According to an aspect of the embodiments, a spin state that occurs consequent to a loop not explicitly described in a program can be detected.

All examples and conditional language provided herein are intended for pedagogical purposes of aiding the reader in understanding the invention and the concepts contributed by the inventor to further the art, and are not to be construed as limitations to such specifically recited examples and conditions, nor does the organization of such examples in the specification relate to a showing of the superiority and inferiority of the invention.
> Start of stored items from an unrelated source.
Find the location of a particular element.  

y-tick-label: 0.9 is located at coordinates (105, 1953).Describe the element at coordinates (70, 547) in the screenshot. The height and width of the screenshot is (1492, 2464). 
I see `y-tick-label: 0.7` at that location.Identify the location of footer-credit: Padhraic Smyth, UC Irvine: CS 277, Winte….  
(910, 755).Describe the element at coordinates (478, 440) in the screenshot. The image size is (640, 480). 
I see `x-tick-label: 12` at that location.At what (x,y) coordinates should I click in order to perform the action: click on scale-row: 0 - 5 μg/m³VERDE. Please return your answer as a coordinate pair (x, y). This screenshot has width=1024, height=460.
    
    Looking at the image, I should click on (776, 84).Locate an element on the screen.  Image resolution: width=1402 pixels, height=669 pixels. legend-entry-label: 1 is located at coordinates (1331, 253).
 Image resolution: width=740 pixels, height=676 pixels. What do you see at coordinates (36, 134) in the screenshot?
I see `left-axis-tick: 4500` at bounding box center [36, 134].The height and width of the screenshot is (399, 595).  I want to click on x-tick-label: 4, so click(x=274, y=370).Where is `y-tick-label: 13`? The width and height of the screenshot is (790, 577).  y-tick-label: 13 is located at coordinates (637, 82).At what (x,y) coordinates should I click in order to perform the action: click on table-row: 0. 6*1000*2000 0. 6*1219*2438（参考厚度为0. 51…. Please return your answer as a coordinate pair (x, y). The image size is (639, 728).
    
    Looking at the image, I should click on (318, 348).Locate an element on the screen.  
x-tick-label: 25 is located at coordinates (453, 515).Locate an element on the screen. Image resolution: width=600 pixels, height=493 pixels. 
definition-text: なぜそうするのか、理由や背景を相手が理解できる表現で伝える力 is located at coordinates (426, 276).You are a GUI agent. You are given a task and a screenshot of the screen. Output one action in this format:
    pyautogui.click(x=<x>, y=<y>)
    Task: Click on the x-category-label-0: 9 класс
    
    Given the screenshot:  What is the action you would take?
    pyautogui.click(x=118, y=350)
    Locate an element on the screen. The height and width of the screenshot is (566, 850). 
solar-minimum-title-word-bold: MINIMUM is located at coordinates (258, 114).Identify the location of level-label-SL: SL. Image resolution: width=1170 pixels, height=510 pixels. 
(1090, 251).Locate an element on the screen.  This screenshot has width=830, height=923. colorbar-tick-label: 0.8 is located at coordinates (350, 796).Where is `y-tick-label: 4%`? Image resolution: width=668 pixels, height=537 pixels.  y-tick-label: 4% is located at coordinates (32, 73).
Although one or more embodiments of the present invention have been described in detail, it should be understood that the various changes, substitutions, and alterations could be made hereto without departing from the spirit and scope of the invention.

Claims

1. A system comprising:

a CPU;

a sensor that detects power of the CPU;

a cache memory state monitoring circuit that monitors a state of a cache memory; and

a detection circuit that based on a sensor signal from the sensor and a state signal from the cache memory state monitoring circuit, detects a spin state of a program executed by the CPU.

2. The system according to claim 1, further comprising

a cancelation circuit that cancels the spin state of the program when the spin state is detected.

3. The system according to claim 1, further comprising

a comparison circuit that compares the sensor signal with a threshold and outputs a comparison result to the detection circuit.

4. The system according to claim 1, further comprising

a determination circuit that determines whether an instruction executed by the program is a predetermined instruction and outputs a determination result to the detection circuit.

5. The system according to claim 4, wherein

the predetermined instruction is a jump instruction.

6. The system according to claim 1, further comprising

a control register that stores information for controlling the program based on a detection result of the detection circuit.

7. A system comprising:

a CPU;

a sensor that detects power of the CPU and outputs a sensor signal; and

a cache memory state monitoring circuit that monitors a state of a cache memory and outputs a state signal, wherein

when the sensor signal is at least equal to a threshold and the state signal indicates that the state of the cache memory has not changed, a spin state of a program executed by the CPU is detected.

8. The system according to claim 7, wherein

when the state signal indicates that the state of the cache memory has not changed and an executed instruction of the program is a predetermined instruction, the spin state is detected.

9. The system according to claim 7, wherein

when the sensor signal is less than the threshold, or when the state signal indicates that the state of the cache memory has changed in a case of the spin state, a non-spin state is detected.

10. A detection method comprising:

detecting power of a CPU;

monitoring a state of a cache memory; and

detecting based on the detected power and the state of the cache memory, a spin state of a program executed by the CPU.

11. The detection method according to claim 10, wherein

the detecting includes detecting whether the power is at least equal to a threshold, where if the power is at least equal to the threshold, the spin state is detected, and if the power is less than the threshold, detection of the spin state is not performed.

12. The detection method according to claim 10, further comprising

replacing, when the spin state is detected, a process corresponding to the spin state with a predetermined process to cancel the spin state.

13. The detection method according to claim 12, further comprising

terminating, when a time during the spin state is at least equal to a predetermined time, assignment of the process corresponding to the spin state.

14. The detection method according to claim 13, wherein

the terminating of the assignment includes terminating assignment of the process corresponding to the spin state, when a count of iterations of the spin state and a non-spin state is at least equal to a predetermined number.